女の子にモテるくせに、あんまり気づいていないニブチンなところ。
嘘ついてもすぐバレる、正直なところ。
1年も前のことなのに、こうしてわざわざ謝りにきてくれる誠実なところ。
シスコ――妹想いなところ。
シートを失って、ちょっとグレてしまう繊細なところ。
それでもまた立ち上がってくれる、強いところ。
全部好きや。
この子が走るところを、近くで見ていたいねん。
だからウチは、モータースポーツに復帰しようと思う。
ひょっとしたらランディ君はもう、スーパーカートには乗れんかもしれへん。
ならばカートを飛び越して、市販のスポーツカーをベースにしたハコ車のレースに出ればええだけの話や。
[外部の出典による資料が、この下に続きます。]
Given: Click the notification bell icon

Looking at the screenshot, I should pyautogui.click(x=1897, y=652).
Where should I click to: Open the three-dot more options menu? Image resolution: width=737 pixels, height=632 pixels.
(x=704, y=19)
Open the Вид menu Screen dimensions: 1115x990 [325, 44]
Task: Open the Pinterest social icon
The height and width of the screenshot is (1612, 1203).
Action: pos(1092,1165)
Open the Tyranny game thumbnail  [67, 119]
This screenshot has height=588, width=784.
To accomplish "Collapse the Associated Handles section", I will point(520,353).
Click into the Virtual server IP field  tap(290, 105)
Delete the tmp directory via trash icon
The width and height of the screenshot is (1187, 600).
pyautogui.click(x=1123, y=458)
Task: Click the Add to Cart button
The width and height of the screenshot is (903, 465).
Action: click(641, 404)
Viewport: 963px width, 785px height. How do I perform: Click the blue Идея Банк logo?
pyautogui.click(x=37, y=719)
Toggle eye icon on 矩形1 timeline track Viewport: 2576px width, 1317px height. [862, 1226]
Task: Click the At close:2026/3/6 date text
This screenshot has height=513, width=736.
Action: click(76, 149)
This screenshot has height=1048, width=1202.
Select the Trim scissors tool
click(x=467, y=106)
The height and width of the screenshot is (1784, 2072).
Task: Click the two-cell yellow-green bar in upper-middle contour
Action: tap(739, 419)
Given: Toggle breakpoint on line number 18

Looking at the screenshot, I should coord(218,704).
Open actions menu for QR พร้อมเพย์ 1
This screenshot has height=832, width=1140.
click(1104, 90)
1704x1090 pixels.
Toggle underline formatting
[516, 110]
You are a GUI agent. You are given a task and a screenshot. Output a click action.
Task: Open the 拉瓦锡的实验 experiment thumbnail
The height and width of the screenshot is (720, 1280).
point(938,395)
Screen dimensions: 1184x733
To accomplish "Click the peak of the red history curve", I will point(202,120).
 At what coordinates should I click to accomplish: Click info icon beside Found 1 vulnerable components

ランディ君が16歳になってハコ車の競技者ライセンス取れるようになったら、一緒にチューンド・プロダクション・カー耐久選手権に殴り込んだるで。
耐久レースになれば、燃料給油時期やらタイヤ交換のタイミングやらの戦略が重要になる。
短距離レースのスーパーカートより、戦略担当としての腕の見せどころ満載や!
見とれ、ルドルフィーネ・シェンカー!
それと相手にされとらんけど、マリー・ルイスお嬢様も!
ランドール・クロウリィっちゅうドライバーに、1番必要なんはウチ――ケイト・イガラシや!
「熱、上がってるよ? お母さん呼ぼうか?」
「……風邪ちゃうよ」
ランディ君がボケを続けるから、ウチは現実に引き戻されてしもうた。
ええねん。
ちょっとの間、夢が見れた。
この男に、女の子の想いなんて伝わらへん。
頭の中はもう、レースのことでいっぱいや。
はあ~。
たまにはウチを、デートに誘うぐらいしたって罰は当たらんで?
「ケイトさん。風邪じゃないなら、明日俺とデートしない?」
そうそう、こんな感じで――
「ふえぇっ!?」
あかんな。
このリアクションは、ウチのキャラやない。